No idea, but there is a ton of stuff. Bring your ice axe, crampons, and climbing harness.


----------



## bordnut (Mar 18, 2010)

mmm ....planning on going down not up ....


----------



## bordnut (Mar 18, 2010)

After reading up on the internet you are dead right !!I thought you were joking ....sorry about that!!


----------



## cla10beck (Feb 16, 2010)

Grand montet is where its at


----------



## thetraveler (Feb 24, 2010)

i spent a season there 2 years ago. here's my suggestions on what to expect/do:

-the different ski areas/domains are pretty dispersed - you will have to take lots of buses around. try not to get pissed about that.

-everything is extortionately expensive, from food and drink to liftpasses. this is totally down to the name of the resort and nothing to do with what you're getting. it has some of the most antiquated lift infrastructure you will ever see. try not to get pissed about that.

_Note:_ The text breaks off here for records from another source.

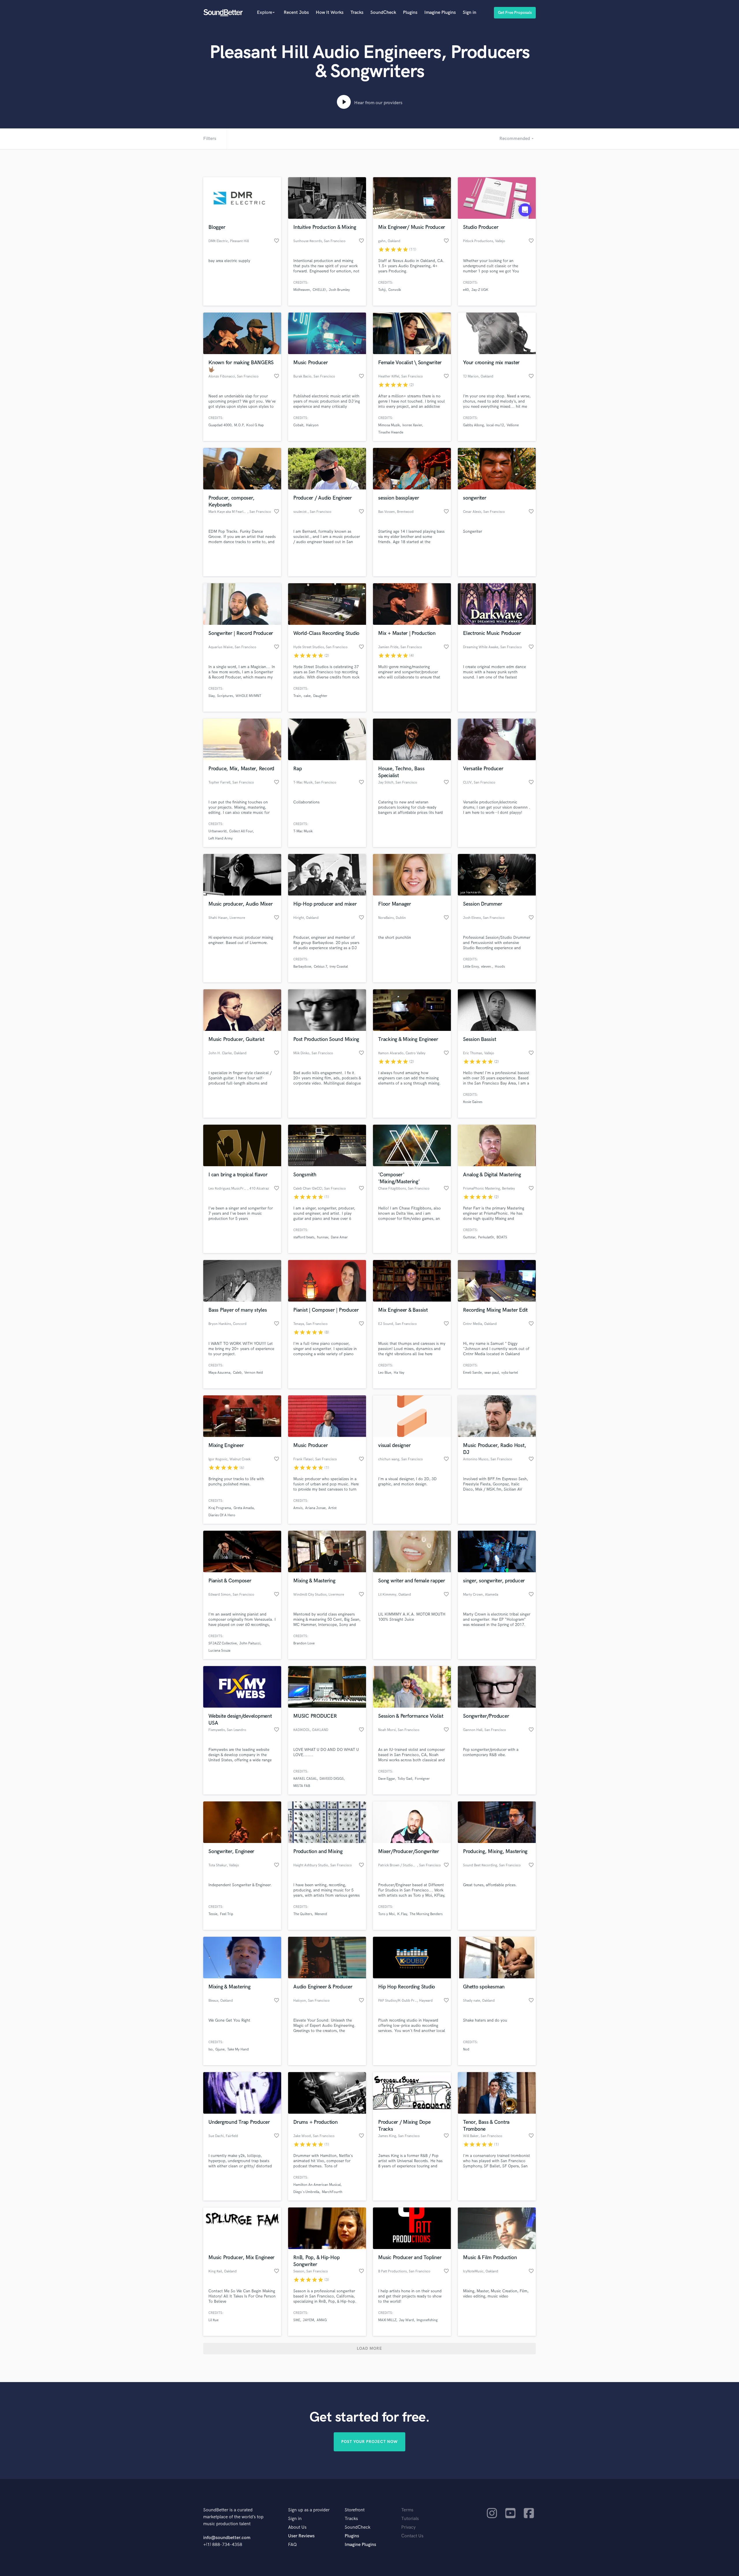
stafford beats (303, 1237)
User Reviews (301, 2536)
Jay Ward (406, 2320)
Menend (321, 1914)
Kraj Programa (219, 1508)
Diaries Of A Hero (221, 1515)
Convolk (394, 290)
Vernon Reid (253, 1373)
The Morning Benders (426, 1914)
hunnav (322, 1237)
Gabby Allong (473, 425)
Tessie (212, 1914)
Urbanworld (217, 831)
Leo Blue (384, 1373)
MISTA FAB (301, 1786)
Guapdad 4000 (220, 425)
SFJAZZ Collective (222, 1643)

-the different ski areas (5 of them i think) are laying at different altitudes and different exposures and can be as much as 45 minutes away from each other. this means you should check the forecast for the next day(s) and plan where you will go accordingly. south facing areas will get nice and sunny in the morning and turn to slush around 12/13 o'clock to the point of being unrideable. north facing areas will be icy in the mornings but may get some sunshine as the sun goes further west in the afternoons making them best in those after lunch. 

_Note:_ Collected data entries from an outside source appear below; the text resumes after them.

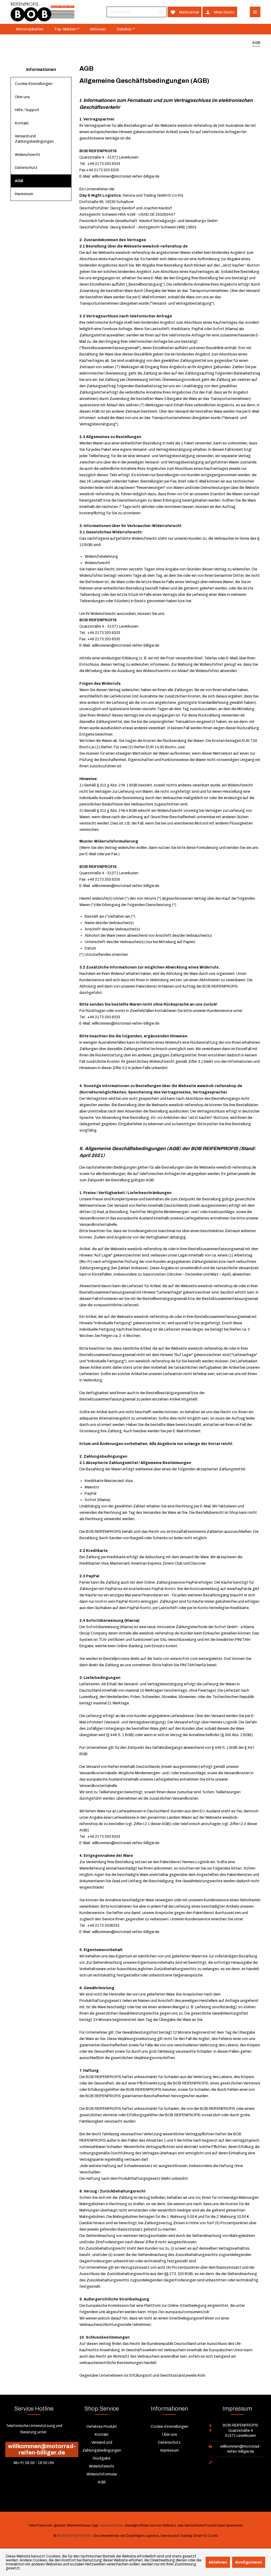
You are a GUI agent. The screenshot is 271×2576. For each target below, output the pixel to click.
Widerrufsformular (102, 2474)
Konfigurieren (248, 2562)
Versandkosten (111, 2525)
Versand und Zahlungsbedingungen (34, 138)
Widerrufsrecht (27, 155)
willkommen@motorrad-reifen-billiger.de (125, 176)
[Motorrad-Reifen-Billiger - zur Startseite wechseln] (42, 11)
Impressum (24, 194)
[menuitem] (136, 12)
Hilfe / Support (27, 110)
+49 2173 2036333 (103, 1926)
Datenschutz (26, 168)
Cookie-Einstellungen (33, 84)
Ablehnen (218, 2562)
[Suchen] (161, 12)
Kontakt (22, 123)
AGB (19, 181)
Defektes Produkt (102, 2427)
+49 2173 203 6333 (103, 164)
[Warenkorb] (243, 12)
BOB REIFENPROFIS (74, 2536)
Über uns (22, 97)
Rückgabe (101, 2458)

-go to the mountain guides lodge/main ski school lodge for the best/most up to date information on weather and mountain conditions. befriend the mountain guides there who are basically freelancers and pump them for information. don't expect to find many who snowboard though. this lodge/office is in the centre of town Chamonix, just up from the main tourist office.

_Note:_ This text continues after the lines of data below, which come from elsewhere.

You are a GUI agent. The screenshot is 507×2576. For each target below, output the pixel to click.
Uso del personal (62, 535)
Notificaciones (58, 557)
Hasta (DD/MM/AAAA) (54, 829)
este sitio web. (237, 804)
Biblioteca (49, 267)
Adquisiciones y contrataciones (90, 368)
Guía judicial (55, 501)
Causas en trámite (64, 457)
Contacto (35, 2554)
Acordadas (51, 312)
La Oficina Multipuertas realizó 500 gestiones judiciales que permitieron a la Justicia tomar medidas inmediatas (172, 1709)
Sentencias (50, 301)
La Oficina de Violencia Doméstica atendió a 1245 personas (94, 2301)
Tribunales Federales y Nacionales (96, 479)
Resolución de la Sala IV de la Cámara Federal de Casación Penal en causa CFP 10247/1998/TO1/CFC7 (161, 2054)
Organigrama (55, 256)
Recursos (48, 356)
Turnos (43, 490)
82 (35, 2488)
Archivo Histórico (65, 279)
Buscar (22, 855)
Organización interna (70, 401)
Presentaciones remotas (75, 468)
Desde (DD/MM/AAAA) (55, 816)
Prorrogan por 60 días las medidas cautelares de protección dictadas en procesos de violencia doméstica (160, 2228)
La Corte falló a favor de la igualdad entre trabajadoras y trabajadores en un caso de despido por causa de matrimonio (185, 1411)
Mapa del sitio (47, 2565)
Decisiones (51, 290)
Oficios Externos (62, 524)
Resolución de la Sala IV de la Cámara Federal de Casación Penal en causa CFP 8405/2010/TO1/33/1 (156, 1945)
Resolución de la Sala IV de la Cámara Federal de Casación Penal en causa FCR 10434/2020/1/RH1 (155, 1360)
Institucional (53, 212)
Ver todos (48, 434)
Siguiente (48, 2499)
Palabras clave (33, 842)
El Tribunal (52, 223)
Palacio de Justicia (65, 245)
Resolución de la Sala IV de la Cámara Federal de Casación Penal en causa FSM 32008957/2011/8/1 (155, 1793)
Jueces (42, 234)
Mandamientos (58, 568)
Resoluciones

-be smart about going off-piste. quite a few of the ski areas have glaciers and that also means crevasses. its an awe and respect inspiring mountain range (i guarantee unlike anything you've seen before) and if you have any sense it will make you shit yourself even thinking about going off-piste unguided. so, don't do it! get a mountain guide if you want to go off-piste and otherwise stick to groomers. 

-if you can, do the vallee blanche (guided run). its a 20km run from 3800m down a glacier to the bottom of the valley, if you get a bluebird day. it may not be the best run but it will be an extraordinary experience, part of which is going up in a gondola that goes almost vertically up to a massive station built into jagged cliffs at the peak which is at 3900m. 

-Grand Montets is a nice ski area but my absolute favorite was Flegere-Brevent. That place was a lot less crowded, lots and lots of steep runs, and getting suntanned all day. 

-There is a very good and almost totally unused DC snowboard park in Les Houches.

-the little chinese place (if it still exists) opposite the cinema in the centre of chamonix town makes excellent food! it was so good i enjoyed that more than fondues and other local food. 

-enjoy!


----------



## Bryan Ferry (Jan 26, 2018)

As someone has mentioned the pistes are dispersed and it can get a little jarring. Some crazy scenery with Grands Montet's Point de Vue probably being the highlight.

The on-piste snowboarding is pretty underwhelming for such a well-known area. I'm sorry to report that eight years on since this thread was started the lifts haven't improved. They're the slowest I've ever experienced. I won't be going back in a hurry, there are far better places in the Alps.

Oh and yeah, be super careful going off piste. It can get nasty very, very quickly. I got myself into a very hairy situation which I hope I never repeat.


----------